▶ **Work order**: Reproduce, with no changes, the line where "Register (35, 2320)" appears and every subsequent line of the listing, the last one included.

::::

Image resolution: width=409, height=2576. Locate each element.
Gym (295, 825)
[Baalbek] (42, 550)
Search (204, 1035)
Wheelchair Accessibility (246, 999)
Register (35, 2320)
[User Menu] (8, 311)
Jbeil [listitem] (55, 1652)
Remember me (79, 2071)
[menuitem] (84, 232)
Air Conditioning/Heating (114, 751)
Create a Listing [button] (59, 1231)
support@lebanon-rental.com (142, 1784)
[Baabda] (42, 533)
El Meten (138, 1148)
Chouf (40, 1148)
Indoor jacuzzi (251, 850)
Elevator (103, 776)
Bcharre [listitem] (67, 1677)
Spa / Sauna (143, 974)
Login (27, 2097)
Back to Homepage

::::

▶ **Written solution**:
Register (35, 2320)
[User Menu] (8, 311)
Jbeil [listitem] (55, 1652)
Remember me (79, 2071)
[menuitem] (84, 232)
Air Conditioning/Heating (114, 751)
Create a Listing [button] (59, 1231)
support@lebanon-rental.com (142, 1784)
[Baabda] (42, 533)
El Meten (138, 1148)
Chouf (40, 1148)
Indoor jacuzzi (251, 850)
Elevator (103, 776)
Bcharre [listitem] (67, 1677)
Spa / Sauna (143, 974)
Login (27, 2097)
Back to Homepage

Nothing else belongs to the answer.